Conclusions: Non-ARV use by PWHIV is high and increases with age. Treatment decisions for ageing PWHIV should consider guideline recommendations for comorbidities.


The introduction of antiretroviral (ARV) medications has led to substantial increases in the life span of people with HIV (PWHIV).[1] However, as PWHIV live longer, the risk of developing additional health conditions that require concomitant medications increases, and the management of these medications while on combination ARV therapy is a challenging aspect of HIV care.[2] Older PWHIV with comorbidities are routinely prescribed multiple medications and are likely to be managed by several specialist physicians, each focusing on a single aspect of their health.[2,3] This increases the risk of serious adverse drug events and drug–drug interactions (DDIs).[4] Co-administration of multiple medications can also affect adherence and, therefore, effectiveness of treatment if not managed appropriately.[2]

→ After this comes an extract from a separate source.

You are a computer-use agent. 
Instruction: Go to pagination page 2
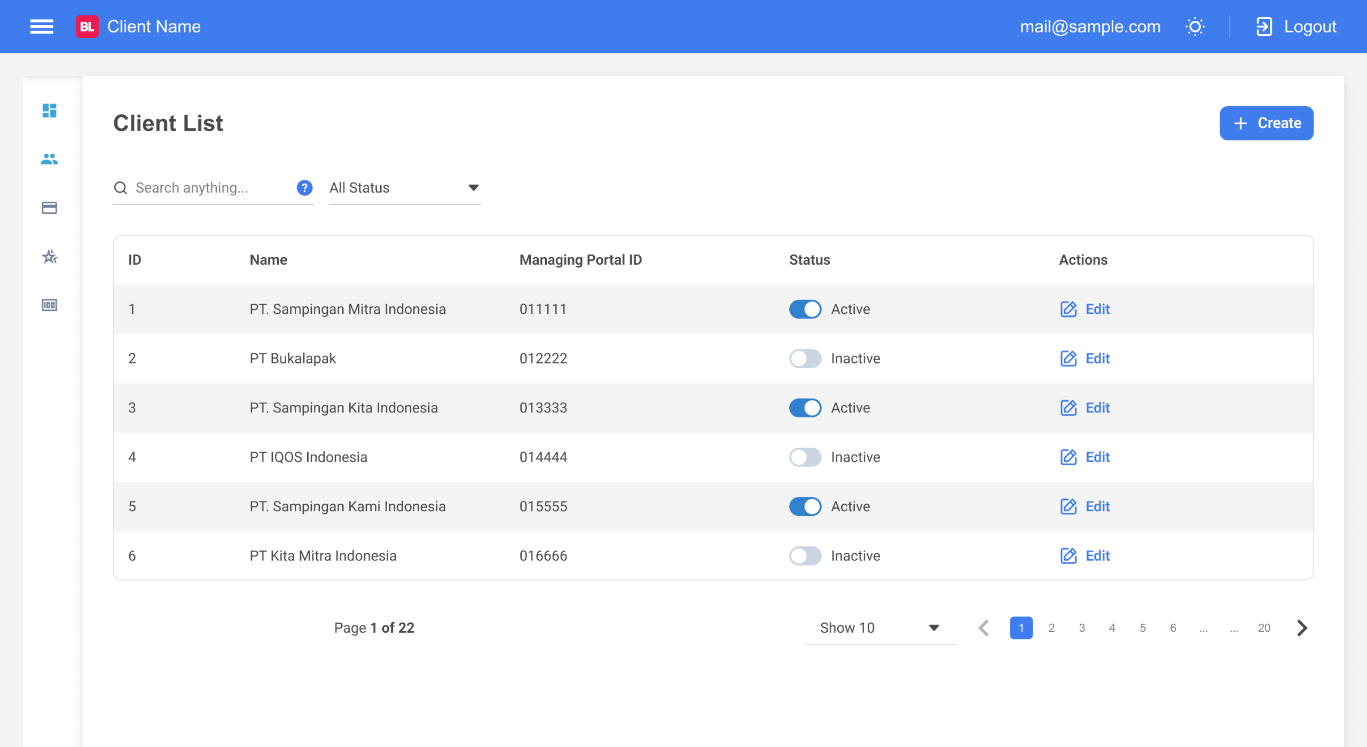[x=1051, y=628]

Real-world data indicate that up to 40% of PWHIV have at least one potential DDI involving ARV medications, with interactions between protease inhibitors (PIs) or nonnucleoside reverse transcriptase inhibitors (NNRTIs) and central nervous system or cardiovascular drugs accounting for the majority of DDIs in patients aged ≥ 50 years.[5]

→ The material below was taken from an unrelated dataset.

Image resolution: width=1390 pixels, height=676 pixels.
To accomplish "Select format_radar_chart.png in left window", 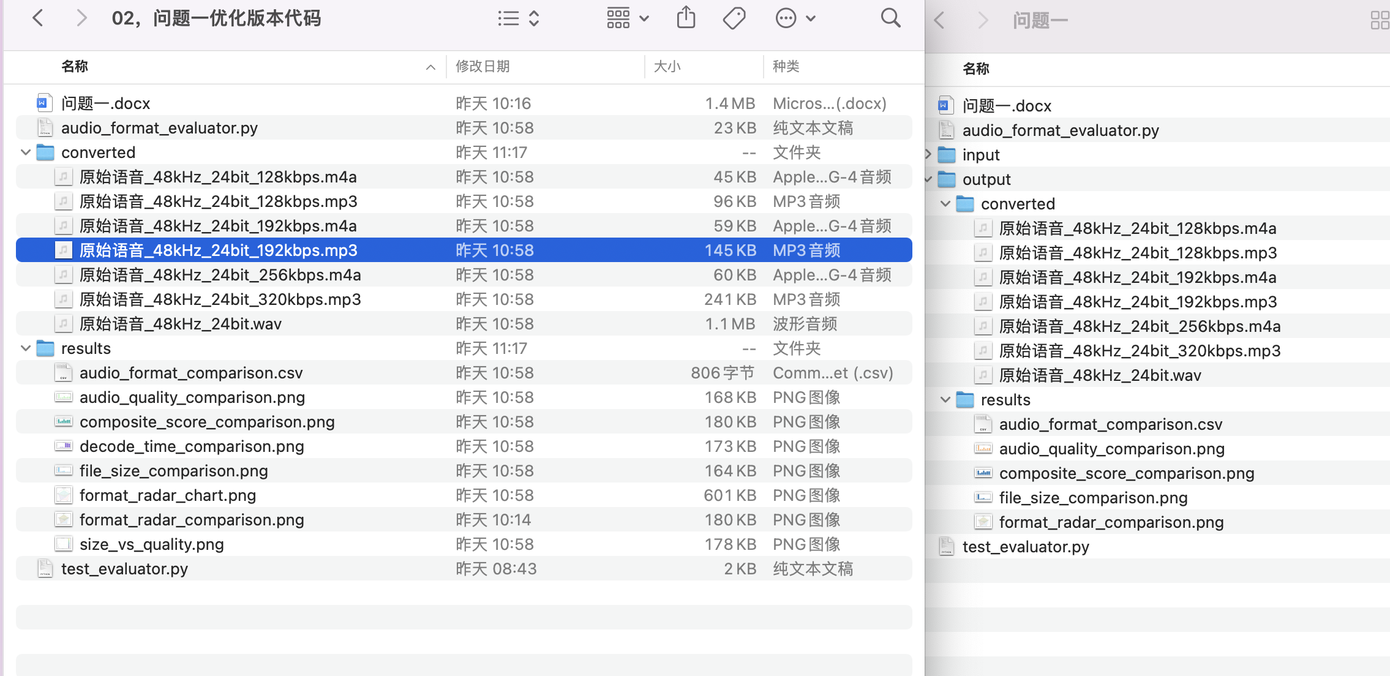I will (x=167, y=495).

Some potential DDIs can be managed by dose adjustment or monitoring (classified as amber according to the University of Liverpool DDI tool used in this study), requiring ongoing communication between clinicians and from patients. Other DDIs may require a change to alternative therapies for HIV or the associated comorbidities.[6] With the introduction of regimens based on integrase strand transfer inhibitors (INSTIs) such as dolutegravir (DTG), raltegravir (RAL), and bictegravir, opportunities have arisen to reduce the risk of DDIs associated with PIs and NNRTIs.[7] Additionally, using DTG-based two-drug regimens to manage HIV may reduce the risk of associated DDIs.

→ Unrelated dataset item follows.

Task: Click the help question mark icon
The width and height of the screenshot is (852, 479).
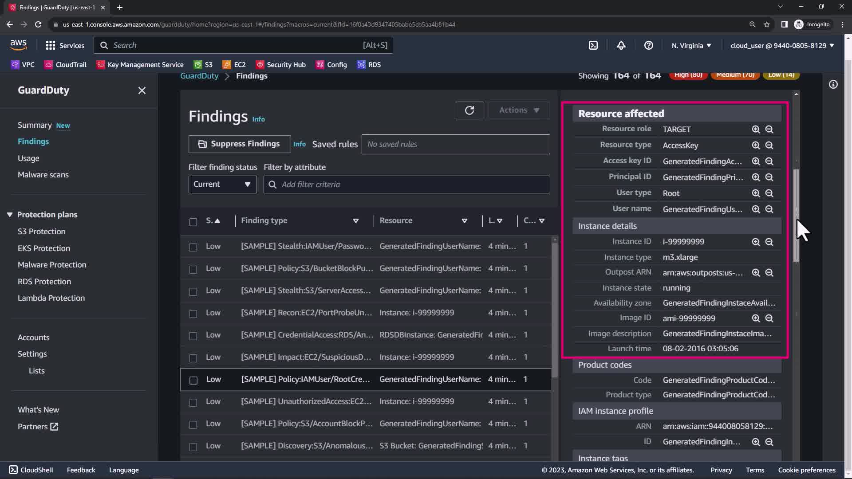Action: coord(648,45)
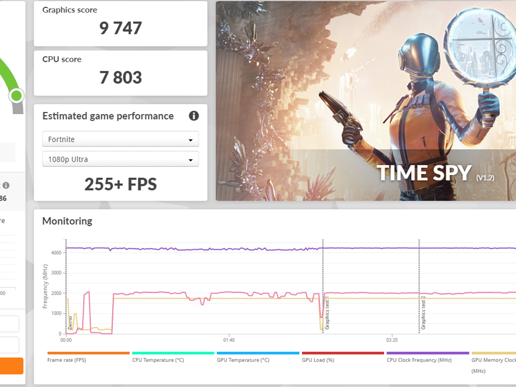Select the Graphics test 2 chart marker

[x=423, y=313]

Recognition of DDIs in real-world settings can be challenging.[8] Care record systems for clinical management of PWHIV are often separate from the main hospital health record for confidentiality reasons, and records of prescriptions issued in general practice or other clinical settings may not be captured reliably. With patients living longer and having greater access to medicines (including online, over-the-counter, and prescribed by healthcare professionals), there is an increased risk of DDIs when prescribing ARV medications without an accurate and up-to-date drug history. Real-world analyses of prescriptions of concomitant medication and DDIs with ARV therapy are generally lacking, particularly in women and minorities. The purpose of this study was to evaluate the types of concomitant medications used with ARV therapy and to explore the risk of DDIs associated with common comorbidities and ARV medications in a real-world heterogeneous population.